(Saved entries)
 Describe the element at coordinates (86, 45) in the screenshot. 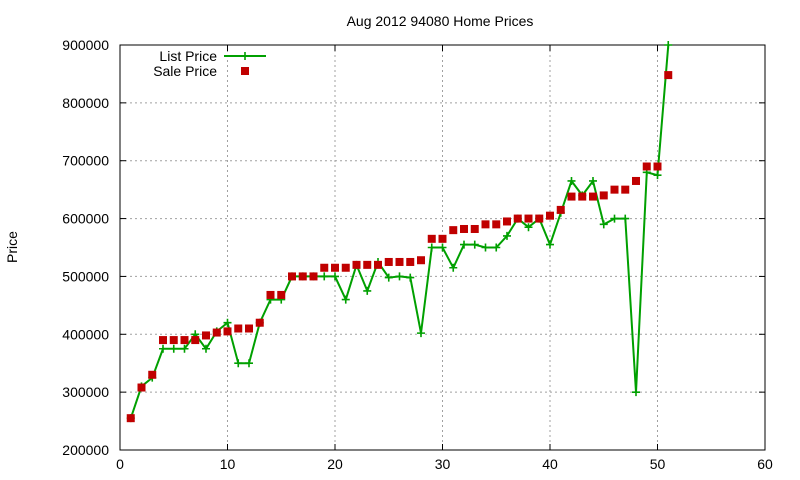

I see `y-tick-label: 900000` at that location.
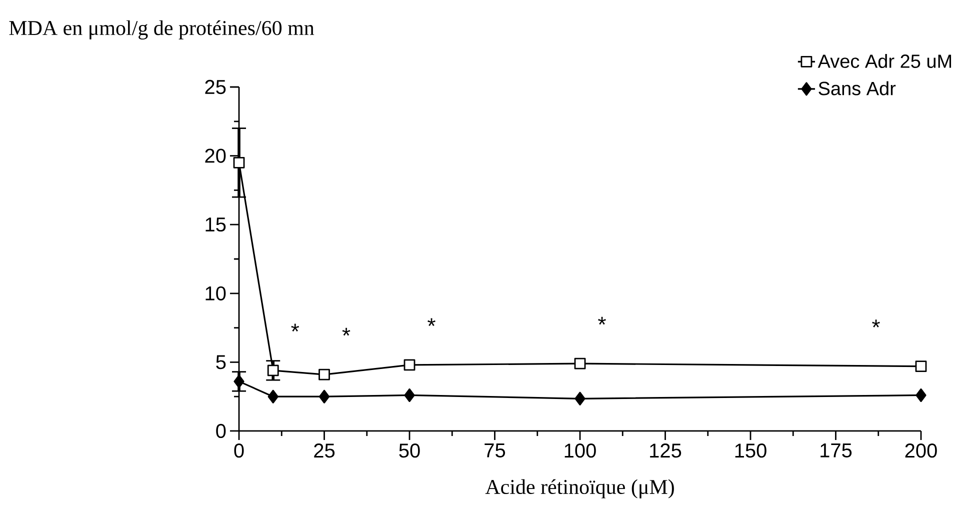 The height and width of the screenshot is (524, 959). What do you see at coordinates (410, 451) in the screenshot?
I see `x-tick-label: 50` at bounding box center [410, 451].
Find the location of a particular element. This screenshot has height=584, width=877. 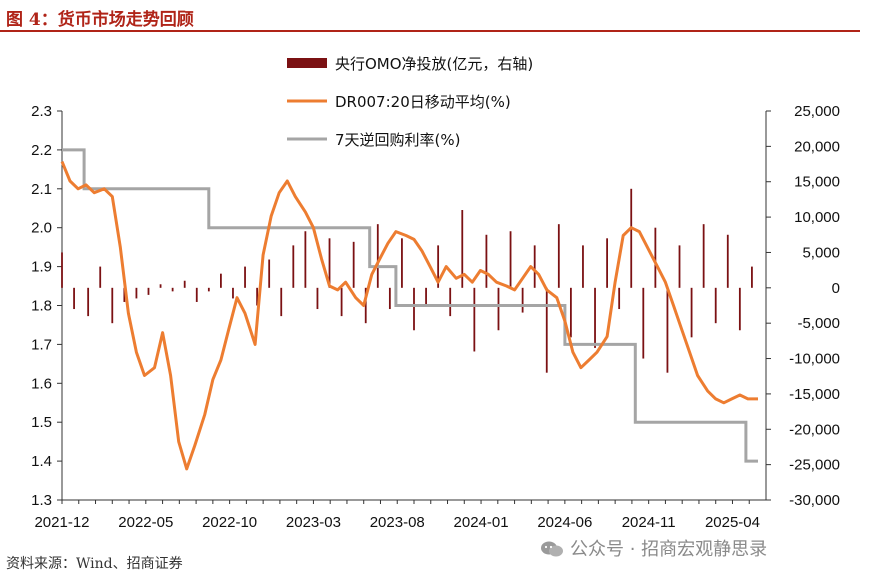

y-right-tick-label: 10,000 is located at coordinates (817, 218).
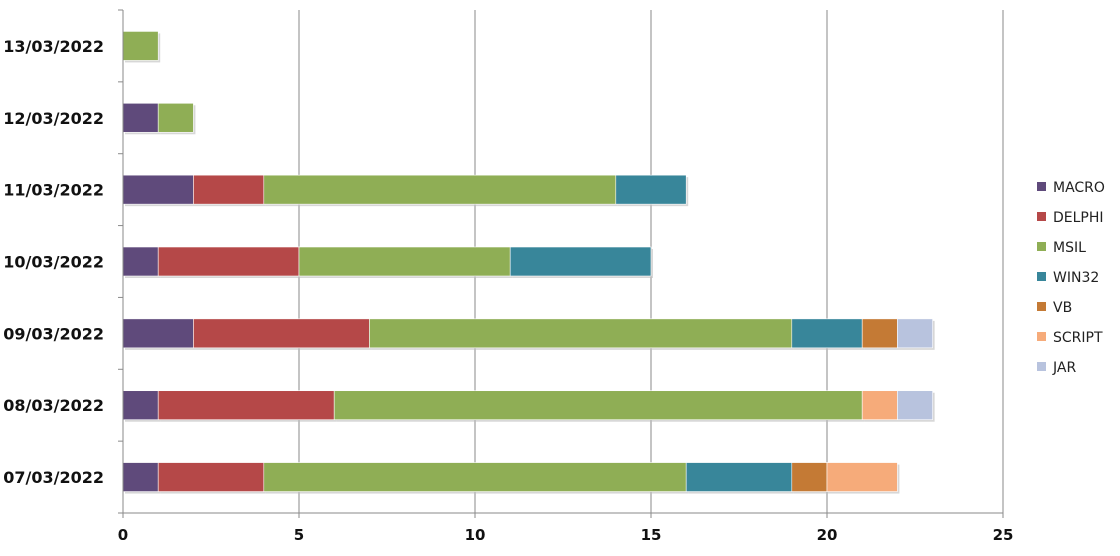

◆ TASK PROMPT
Give back every line of the records above word for word, without the pictures.

◆ PROBLEM SOLUTION
 Describe the element at coordinates (86, 45) in the screenshot. 

I see `y-tick-label: 900000` at that location.
 The height and width of the screenshot is (524, 959). What do you see at coordinates (410, 451) in the screenshot?
I see `x-tick-label: 50` at bounding box center [410, 451].
Find the location of a particular element. This screenshot has height=584, width=877. 

y-right-tick-label: 10,000 is located at coordinates (817, 218).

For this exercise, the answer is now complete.